What is required: Please print the data that follows, keeping every line exact.

Input material:
········

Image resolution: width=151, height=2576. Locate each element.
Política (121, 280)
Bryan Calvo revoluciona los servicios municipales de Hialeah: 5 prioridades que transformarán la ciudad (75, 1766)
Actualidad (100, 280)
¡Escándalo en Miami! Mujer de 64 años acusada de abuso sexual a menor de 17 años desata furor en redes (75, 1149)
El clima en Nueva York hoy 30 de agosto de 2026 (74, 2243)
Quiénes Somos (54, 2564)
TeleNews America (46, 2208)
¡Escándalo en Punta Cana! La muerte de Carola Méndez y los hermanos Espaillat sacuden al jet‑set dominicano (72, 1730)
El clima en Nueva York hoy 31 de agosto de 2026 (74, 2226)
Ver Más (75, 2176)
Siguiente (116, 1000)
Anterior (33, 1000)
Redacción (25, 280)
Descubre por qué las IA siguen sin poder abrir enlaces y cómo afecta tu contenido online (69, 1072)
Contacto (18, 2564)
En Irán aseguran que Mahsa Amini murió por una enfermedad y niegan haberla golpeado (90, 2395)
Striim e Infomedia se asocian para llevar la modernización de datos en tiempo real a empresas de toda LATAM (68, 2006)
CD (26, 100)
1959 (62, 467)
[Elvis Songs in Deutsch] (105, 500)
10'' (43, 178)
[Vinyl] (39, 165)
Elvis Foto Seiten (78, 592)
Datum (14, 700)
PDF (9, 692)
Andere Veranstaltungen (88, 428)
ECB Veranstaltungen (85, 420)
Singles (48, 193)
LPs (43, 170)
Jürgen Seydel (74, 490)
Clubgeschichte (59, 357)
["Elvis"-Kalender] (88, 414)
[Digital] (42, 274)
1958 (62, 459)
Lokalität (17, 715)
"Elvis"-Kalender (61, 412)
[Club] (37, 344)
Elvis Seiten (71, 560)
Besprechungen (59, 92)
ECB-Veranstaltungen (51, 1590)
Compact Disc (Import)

········

Written response:
Image resolution: width=151, height=2576. Locate each element.
Política (121, 280)
Bryan Calvo revoluciona los servicios municipales de Hialeah: 5 prioridades que transformarán la ciudad (75, 1766)
Actualidad (100, 280)
¡Escándalo en Miami! Mujer de 64 años acusada de abuso sexual a menor de 17 años desata furor en redes (75, 1149)
El clima en Nueva York hoy 30 de agosto de 2026 (74, 2243)
Quiénes Somos (54, 2564)
TeleNews America (46, 2208)
¡Escándalo en Punta Cana! La muerte de Carola Méndez y los hermanos Espaillat sacuden al jet‑set dominicano (72, 1730)
El clima en Nueva York hoy 31 de agosto de 2026 (74, 2226)
Ver Más (75, 2176)
Siguiente (116, 1000)
Anterior (33, 1000)
Redacción (25, 280)
Descubre por qué las IA siguen sin poder abrir enlaces y cómo afecta tu contenido online (69, 1072)
Contacto (18, 2564)
En Irán aseguran que Mahsa Amini murió por una enfermedad y niegan haberla golpeado (90, 2395)
Striim e Infomedia se asocian para llevar la modernización de datos en tiempo real a empresas de toda LATAM (68, 2006)
CD (26, 100)
1959 (62, 467)
[Elvis Songs in Deutsch] (105, 500)
10'' (43, 178)
[Vinyl] (39, 165)
Elvis Foto Seiten (78, 592)
Datum (14, 700)
PDF (9, 692)
Andere Veranstaltungen (88, 428)
ECB Veranstaltungen (85, 420)
Singles (48, 193)
LPs (43, 170)
Jürgen Seydel (74, 490)
Clubgeschichte (59, 357)
["Elvis"-Kalender] (88, 414)
[Digital] (42, 274)
1958 (62, 459)
Lokalität (17, 715)
"Elvis"-Kalender (61, 412)
[Club] (37, 344)
Elvis Seiten (71, 560)
Besprechungen (59, 92)
ECB-Veranstaltungen (51, 1590)
Compact Disc (Import)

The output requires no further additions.